In 2005, the site of the then Accra zoo was demolished to make way for the construction of the current seat of government. One would reason if that would have been possible had the zoo operated effectively being stocked with a variety of wildlife animals.

Unfortunately taxation that was once catered for through zoo operations had to come to a halt, resulting in the loss of jobs those zoo employees had.

Besides, the zoo that also once served as a good educational resource for students who periodically visited the site is no more. This has deprived modern students of practical and feasible research materials for various school projects. For a nation that encourages more students to move into the agricultural and farming sector, it is rather unacceptable that mechanisms that are to enhance such aspirations are not in place for effective studies making practical knowledge acquisition nearly unrealistic.

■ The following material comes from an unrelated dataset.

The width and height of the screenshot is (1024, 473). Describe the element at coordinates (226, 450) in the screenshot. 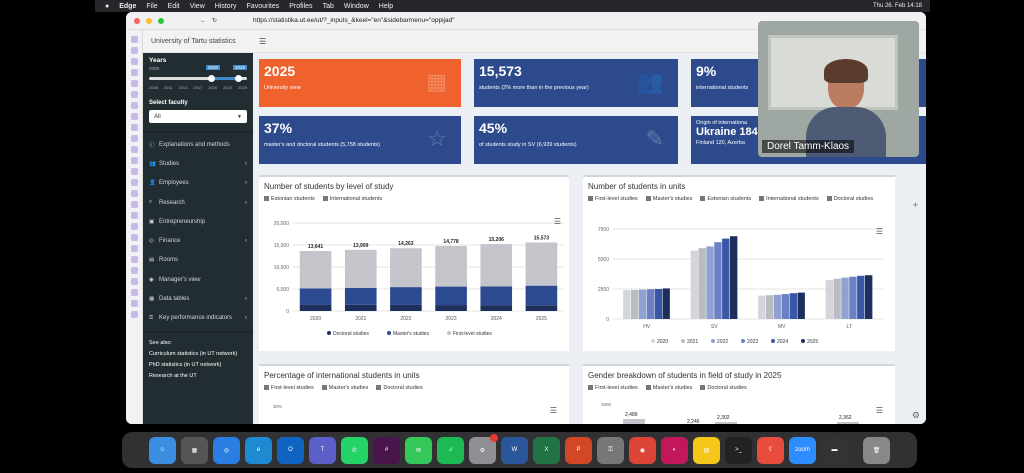

I see `safari-icon: ◎` at that location.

In a research conducted by Ghana Forestry commission it is estimated that forest within vegetative zones of Ghana contains 90% of the carbon that is released when forests are cleared. Most of the forests have lost their original interior habitats that are critical for the protection of vulnerable species.

The practices of land degradation have taken a toll on major forestry lands of productivity in the country. Usually, biodiversity that are often destroyed in most forest areas to allow space for human settlements and other commercial dealings create all forms of inconveniences for wildlife animals. These animals are often forced to other locations that are not conducive for survival leading to death while in the process of migration.

In addition, Greentumble a renowned organization that focus on environmental awareness and conservative activities conducted a research and also found out that the forest store a large amount of the world’s carbon dioxide. Land degradation contributes 25% of global conservatory emissions. When the forest is destroyed, the carbon that was stored gets released into the atmosphere. These climatic changes can have many negative impacts, not only on local wildlife populations, but also around the world as global climate change alters the habitat they depend on.

Current statistic reveal that since 2000, Ghana has lost 50% of its forest reserve and is experiencing at a startling percentage of 2 a rate of land degradation practices annually. These figures reveal that in the long run Ghana is estimated to totally deplete its forest and wildlife reserve by 2040.

Therefore it now behooves on government to view matters of Ghana’s forestry and wildlife space in high regard and as a matter of topmost priority. To curtail the practices of all forms of land degradation, effective measures must be put in place by government in both restoring and preserving Ghana’s already depleting wildlife reserve.

As well as working hand in hand with the forestry commission, policy makers should be involved in the granting of accredited license to registered firms who wish to use forest resources as raw materials for the legal production of goods.

There must also be a continuous campaign in educating citizens, firms as well as students on the hazards of deforestation and the negative impact on socio-economic growth on a developing nation as Ghana. Frequent workshops ought to be organized for local farmers and miners of forest reserve areas in the country on the importance of afforestation practices in salvaging Ghana’s rich forestry reserve.